Newman and Stockton
Thursday, 5 May 2022
I felt awful yesterday. I really felt like I was having withdrawals from something. I was nauseous, weak, cold sweats, body aches and dizzy. I felt better when I woke up to come to work. The only reason I came to work was because Powers was taking tonight off. I’m feeling better but not 100%. My stomach hurts and I’m still having cold sweats but thank God Lee Ann gave me nausea pills.
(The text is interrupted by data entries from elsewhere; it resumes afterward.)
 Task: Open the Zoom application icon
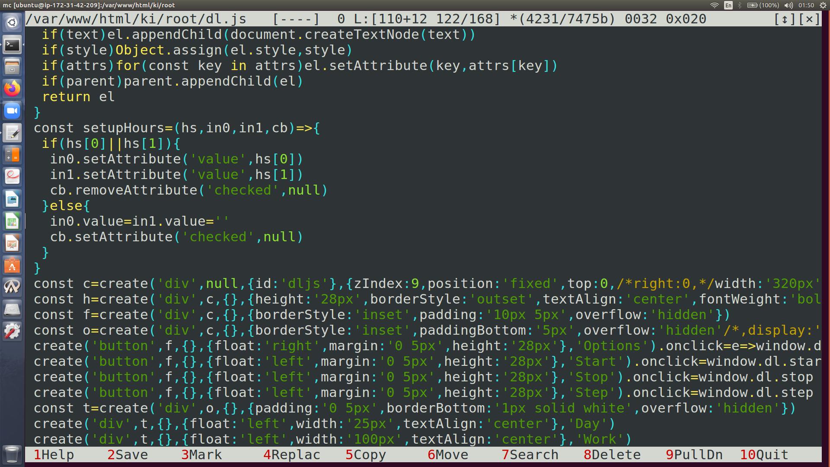click(12, 111)
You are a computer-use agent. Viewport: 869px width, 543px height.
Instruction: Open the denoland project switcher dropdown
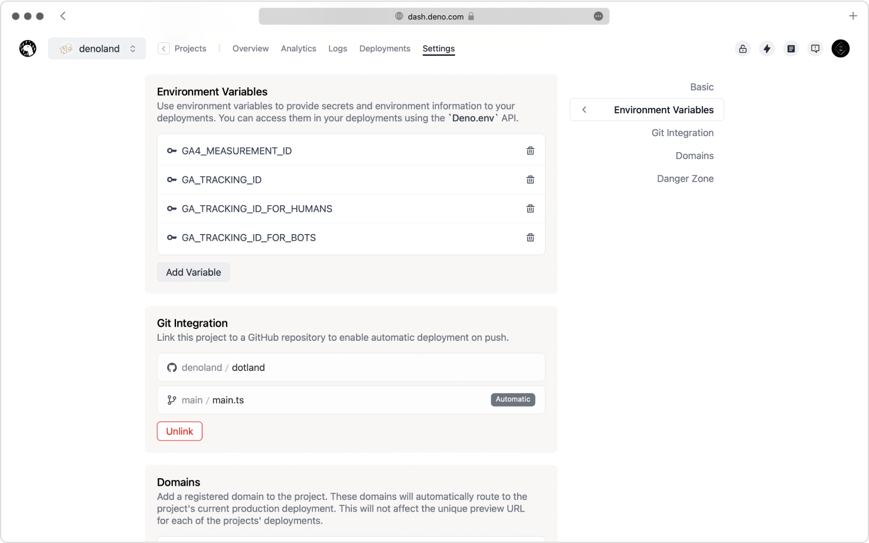point(97,48)
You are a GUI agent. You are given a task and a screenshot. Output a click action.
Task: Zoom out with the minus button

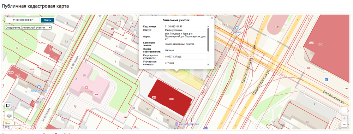point(344,124)
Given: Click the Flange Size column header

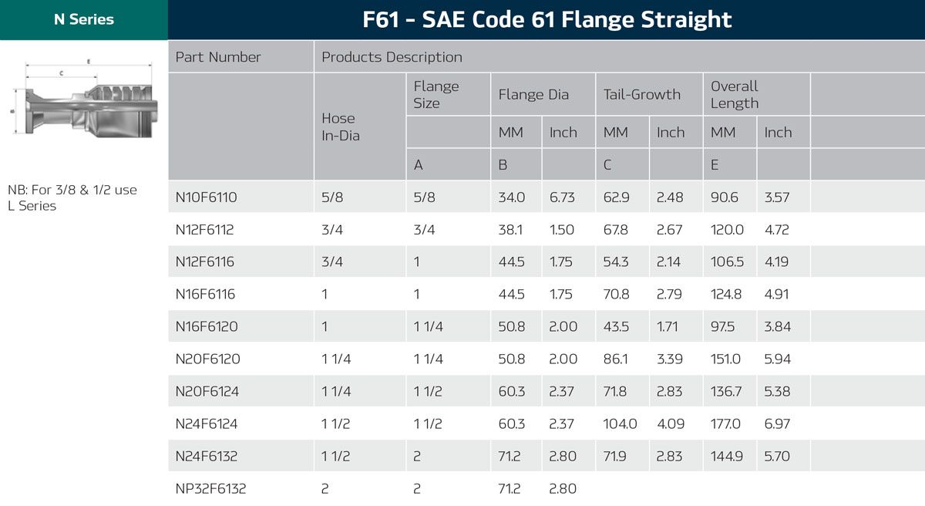Looking at the screenshot, I should [436, 95].
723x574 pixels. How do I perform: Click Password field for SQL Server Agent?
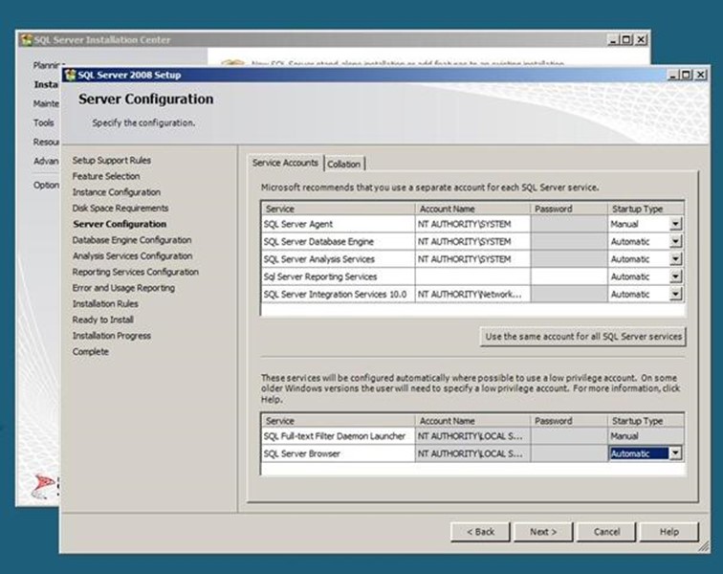[x=568, y=224]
Newman caught chain this morning. It sucks to see him go. He actually gave a shit about me and always had my back. There’s been several times that we’ve had uncooperative inmates in holding and he would always stand in the door to make sure I was ok. I had a frog in my throat this morning when I opened the window to J pod and Stockton was already up watching TV. I asked her how everything was going and she was in her usual happy mood. I had to look away and swallow hard and said “Newman just caught chain”. The way her face dropped stabbed me in the gut. They started writing each other in here when Stockton caught a glimpse of Newman. Their letters were “interesting” to say the lease. They moved pretty quickly too. I had to get into Newman’s ass one time because he wasn’t writing Stockton back and she was getting upset. I’d let them see each other for a split second and wave at each other if no other guard was around. Stockton is a bit older but it was cute. Stockton has been asleep the entire time I’ve been here tonight. I keep asking Been if she’s ok and she says yeah. If Been leaves this week, it’ll just be Stockton in a huge cell pod by herself. I’ll be sad to see Stockton to go. Helm too.
My shoulder is still bothering me and I’m pretty sure it’s because of our bed. I could not get comfortable this afternoon when I still had a few hours. It’s so frustrating. I want a new comfortable bed or mattress topper. Maybe being uncomfortable will make me get up more.
I really haven’t followed through with this journal and calendar. I guess I just need to invest in a calendar and journal with a lot more pages to write.
Monday through Wednesday I’ll be in A Town for the physical part of getting my jailer licenses. I hate this class. It’s my least favorite. The last time I took this class, I was so fucking sore and got so frustrated in it that I started crying.
I’m gonna end this for the night and write some letters to D Cub and K Cub for them to open on their 18th birthdays.